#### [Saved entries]
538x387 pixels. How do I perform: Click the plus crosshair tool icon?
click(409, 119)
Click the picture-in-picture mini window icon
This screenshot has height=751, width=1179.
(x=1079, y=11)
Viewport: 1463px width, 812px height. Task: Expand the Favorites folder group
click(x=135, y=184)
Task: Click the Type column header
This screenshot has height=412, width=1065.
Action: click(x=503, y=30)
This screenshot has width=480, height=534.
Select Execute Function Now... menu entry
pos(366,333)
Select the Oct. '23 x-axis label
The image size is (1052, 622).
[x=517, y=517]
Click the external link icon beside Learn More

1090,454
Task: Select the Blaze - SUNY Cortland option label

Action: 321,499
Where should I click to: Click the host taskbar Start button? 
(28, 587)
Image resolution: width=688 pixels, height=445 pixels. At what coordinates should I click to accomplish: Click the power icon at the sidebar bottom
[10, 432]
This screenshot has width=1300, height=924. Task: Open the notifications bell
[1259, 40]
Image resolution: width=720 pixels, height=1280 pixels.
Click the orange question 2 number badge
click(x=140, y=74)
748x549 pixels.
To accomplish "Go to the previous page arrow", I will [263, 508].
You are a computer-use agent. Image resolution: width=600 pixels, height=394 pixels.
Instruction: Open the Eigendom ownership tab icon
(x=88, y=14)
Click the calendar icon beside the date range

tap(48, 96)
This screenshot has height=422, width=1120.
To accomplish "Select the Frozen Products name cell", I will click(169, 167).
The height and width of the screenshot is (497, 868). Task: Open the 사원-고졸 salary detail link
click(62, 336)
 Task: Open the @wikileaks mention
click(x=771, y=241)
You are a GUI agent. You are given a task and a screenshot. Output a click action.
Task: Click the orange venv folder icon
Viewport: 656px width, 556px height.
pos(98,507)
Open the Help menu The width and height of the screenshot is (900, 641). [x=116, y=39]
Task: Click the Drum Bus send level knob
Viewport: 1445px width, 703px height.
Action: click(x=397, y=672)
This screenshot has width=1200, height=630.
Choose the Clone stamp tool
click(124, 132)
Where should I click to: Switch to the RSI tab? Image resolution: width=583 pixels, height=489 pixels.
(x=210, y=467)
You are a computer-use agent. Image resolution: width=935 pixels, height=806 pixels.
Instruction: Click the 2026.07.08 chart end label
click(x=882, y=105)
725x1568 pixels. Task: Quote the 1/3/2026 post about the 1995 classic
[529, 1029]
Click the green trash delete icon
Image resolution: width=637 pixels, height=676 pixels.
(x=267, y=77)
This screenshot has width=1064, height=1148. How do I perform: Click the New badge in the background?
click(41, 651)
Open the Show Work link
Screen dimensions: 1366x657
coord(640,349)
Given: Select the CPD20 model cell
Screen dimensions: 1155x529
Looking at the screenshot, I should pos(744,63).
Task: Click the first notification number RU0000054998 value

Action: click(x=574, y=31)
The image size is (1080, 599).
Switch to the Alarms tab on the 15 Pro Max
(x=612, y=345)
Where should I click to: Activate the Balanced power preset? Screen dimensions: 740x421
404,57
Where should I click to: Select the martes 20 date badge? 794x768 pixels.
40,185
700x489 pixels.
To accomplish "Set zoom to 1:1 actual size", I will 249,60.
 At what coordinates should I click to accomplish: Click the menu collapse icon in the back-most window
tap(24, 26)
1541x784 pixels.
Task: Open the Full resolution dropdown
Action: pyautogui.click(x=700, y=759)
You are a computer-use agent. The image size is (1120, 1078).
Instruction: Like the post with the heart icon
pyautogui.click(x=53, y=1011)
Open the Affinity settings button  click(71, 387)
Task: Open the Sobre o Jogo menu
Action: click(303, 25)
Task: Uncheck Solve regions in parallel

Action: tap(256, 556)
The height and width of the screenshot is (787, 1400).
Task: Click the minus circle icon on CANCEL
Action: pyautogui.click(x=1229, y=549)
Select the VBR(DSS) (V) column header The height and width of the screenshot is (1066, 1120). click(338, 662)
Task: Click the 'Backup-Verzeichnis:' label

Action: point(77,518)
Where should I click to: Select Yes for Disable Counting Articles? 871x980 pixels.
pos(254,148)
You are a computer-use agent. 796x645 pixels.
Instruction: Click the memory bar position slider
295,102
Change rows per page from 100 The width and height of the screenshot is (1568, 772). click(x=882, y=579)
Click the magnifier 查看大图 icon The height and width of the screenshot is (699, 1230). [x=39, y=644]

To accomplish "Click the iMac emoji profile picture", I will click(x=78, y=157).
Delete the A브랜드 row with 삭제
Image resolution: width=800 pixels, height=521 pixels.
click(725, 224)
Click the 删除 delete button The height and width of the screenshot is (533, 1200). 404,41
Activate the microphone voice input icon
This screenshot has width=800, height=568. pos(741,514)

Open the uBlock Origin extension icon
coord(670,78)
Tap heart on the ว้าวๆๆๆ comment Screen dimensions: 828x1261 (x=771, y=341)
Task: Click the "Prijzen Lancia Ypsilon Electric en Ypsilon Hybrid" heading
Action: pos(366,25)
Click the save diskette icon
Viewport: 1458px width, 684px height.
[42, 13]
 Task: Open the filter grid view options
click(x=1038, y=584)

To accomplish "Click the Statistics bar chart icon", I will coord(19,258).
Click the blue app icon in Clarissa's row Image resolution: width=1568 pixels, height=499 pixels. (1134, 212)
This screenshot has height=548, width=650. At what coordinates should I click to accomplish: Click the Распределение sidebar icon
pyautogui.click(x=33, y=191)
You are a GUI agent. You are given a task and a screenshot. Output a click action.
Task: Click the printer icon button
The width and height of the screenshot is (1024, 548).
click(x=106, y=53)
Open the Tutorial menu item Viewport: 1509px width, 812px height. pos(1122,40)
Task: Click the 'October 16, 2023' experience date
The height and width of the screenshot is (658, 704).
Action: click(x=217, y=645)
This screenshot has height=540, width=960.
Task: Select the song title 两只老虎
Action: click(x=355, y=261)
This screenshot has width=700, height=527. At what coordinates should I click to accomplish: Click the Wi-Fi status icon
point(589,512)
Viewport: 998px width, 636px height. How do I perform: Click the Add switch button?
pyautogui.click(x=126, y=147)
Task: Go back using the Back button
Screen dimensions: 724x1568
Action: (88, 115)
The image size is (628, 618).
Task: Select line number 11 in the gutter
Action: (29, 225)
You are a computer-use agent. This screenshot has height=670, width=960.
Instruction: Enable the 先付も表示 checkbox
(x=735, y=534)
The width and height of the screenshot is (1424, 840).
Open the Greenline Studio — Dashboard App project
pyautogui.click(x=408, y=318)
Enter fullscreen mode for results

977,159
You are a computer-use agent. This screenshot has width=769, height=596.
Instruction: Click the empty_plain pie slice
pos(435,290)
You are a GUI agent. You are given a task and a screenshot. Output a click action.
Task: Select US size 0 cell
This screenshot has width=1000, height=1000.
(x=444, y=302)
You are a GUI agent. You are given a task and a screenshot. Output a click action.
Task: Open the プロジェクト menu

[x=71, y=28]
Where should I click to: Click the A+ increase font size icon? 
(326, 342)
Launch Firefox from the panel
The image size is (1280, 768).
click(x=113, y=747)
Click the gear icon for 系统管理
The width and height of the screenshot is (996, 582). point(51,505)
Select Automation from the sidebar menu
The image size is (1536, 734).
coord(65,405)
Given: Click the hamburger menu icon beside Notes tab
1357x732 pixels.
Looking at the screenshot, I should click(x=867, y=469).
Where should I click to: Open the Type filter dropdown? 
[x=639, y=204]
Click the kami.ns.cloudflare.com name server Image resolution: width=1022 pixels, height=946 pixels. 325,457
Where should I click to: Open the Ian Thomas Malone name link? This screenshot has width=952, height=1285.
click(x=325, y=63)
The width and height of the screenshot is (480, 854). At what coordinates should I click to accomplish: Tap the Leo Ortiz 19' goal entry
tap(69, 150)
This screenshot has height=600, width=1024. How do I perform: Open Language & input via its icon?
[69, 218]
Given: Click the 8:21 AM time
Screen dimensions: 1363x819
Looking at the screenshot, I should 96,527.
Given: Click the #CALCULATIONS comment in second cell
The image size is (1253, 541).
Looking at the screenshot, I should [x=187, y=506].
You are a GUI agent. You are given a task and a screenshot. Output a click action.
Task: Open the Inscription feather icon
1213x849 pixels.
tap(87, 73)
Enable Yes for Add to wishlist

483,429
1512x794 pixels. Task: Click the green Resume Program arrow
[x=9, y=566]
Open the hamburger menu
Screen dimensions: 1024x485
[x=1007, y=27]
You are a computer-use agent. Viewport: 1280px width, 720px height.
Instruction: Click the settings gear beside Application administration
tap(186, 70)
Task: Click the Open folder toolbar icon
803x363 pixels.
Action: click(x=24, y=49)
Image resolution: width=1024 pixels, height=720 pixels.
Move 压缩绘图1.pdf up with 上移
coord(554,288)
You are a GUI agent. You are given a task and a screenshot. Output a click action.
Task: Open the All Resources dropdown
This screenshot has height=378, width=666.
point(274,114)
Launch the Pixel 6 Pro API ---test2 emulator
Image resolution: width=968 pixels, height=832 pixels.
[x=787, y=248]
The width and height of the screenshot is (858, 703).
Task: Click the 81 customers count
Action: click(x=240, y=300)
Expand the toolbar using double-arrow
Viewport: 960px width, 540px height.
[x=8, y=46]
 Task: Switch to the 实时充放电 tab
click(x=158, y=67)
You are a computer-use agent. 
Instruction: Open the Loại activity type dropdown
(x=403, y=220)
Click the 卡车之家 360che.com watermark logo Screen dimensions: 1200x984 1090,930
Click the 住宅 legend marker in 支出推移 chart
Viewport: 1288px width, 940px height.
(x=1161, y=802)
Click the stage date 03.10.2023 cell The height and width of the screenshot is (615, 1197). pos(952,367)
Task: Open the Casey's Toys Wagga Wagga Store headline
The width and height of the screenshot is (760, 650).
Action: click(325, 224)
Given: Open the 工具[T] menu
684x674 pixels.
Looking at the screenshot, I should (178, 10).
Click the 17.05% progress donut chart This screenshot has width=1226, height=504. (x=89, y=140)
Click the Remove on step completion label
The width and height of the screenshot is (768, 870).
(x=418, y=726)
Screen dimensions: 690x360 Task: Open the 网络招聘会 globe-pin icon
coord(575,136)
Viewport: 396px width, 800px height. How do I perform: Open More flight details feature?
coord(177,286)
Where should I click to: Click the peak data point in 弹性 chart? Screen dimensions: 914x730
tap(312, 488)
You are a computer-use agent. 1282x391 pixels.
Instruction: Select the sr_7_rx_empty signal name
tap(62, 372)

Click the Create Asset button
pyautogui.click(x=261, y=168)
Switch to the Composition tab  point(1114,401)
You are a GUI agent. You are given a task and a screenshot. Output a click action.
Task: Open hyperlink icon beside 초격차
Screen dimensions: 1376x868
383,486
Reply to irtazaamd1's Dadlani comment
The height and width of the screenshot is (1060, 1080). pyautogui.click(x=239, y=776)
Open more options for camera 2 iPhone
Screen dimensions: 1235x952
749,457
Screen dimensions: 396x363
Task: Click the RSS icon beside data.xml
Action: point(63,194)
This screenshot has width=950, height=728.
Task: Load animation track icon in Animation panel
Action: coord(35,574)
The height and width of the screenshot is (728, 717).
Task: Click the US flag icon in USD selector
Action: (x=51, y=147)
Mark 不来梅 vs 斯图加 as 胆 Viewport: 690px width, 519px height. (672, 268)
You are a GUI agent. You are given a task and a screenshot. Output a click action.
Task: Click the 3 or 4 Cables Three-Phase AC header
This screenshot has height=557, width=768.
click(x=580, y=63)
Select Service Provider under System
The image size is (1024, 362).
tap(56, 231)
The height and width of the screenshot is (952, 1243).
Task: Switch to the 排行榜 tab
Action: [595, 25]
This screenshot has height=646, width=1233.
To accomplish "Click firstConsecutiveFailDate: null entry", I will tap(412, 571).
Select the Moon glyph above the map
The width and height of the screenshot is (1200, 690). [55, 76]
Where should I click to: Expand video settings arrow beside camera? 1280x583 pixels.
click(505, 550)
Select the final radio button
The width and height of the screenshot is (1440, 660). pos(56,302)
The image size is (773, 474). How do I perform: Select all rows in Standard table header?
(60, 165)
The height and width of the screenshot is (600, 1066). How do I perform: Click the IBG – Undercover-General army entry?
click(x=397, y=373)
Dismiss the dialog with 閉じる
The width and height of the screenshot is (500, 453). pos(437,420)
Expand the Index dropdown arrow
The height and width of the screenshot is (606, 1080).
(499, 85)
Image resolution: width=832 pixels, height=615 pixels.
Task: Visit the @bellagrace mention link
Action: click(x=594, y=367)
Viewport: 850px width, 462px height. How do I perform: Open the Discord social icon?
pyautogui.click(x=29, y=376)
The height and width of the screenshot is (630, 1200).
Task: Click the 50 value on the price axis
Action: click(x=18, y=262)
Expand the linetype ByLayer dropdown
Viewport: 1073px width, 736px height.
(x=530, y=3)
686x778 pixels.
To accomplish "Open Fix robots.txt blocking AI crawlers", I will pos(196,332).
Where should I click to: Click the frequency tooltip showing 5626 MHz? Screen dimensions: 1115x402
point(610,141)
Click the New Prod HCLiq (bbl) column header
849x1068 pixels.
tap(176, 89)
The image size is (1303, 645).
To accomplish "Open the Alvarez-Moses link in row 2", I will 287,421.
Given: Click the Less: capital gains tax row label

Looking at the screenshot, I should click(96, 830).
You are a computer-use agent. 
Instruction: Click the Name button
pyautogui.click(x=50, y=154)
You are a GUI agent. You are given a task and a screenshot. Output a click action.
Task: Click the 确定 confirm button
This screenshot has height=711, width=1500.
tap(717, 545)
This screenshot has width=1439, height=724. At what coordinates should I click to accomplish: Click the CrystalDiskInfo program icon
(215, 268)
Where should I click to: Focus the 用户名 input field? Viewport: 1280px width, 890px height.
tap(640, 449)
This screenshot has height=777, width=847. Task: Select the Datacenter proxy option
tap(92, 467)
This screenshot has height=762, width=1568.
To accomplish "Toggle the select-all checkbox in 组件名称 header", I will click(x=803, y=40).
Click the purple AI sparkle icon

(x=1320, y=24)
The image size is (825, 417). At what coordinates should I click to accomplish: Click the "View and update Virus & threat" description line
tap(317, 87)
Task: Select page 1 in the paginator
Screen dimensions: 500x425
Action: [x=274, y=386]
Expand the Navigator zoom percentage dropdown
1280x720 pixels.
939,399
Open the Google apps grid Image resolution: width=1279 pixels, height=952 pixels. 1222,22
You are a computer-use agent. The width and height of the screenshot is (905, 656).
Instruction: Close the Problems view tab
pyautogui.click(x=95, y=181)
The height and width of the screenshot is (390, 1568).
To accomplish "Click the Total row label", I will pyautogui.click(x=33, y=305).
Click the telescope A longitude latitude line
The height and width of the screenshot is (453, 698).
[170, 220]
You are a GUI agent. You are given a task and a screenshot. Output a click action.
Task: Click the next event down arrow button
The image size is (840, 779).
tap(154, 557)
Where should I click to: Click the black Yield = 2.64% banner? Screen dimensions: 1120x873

#### [What the exercise asks]
The lines sought are those in the data above that include the string "picture"; copy each one.

#### [Result]
Click the picture-in-picture mini window icon
To accomplish "Click the iMac emoji profile picture", I will click(x=78, y=157).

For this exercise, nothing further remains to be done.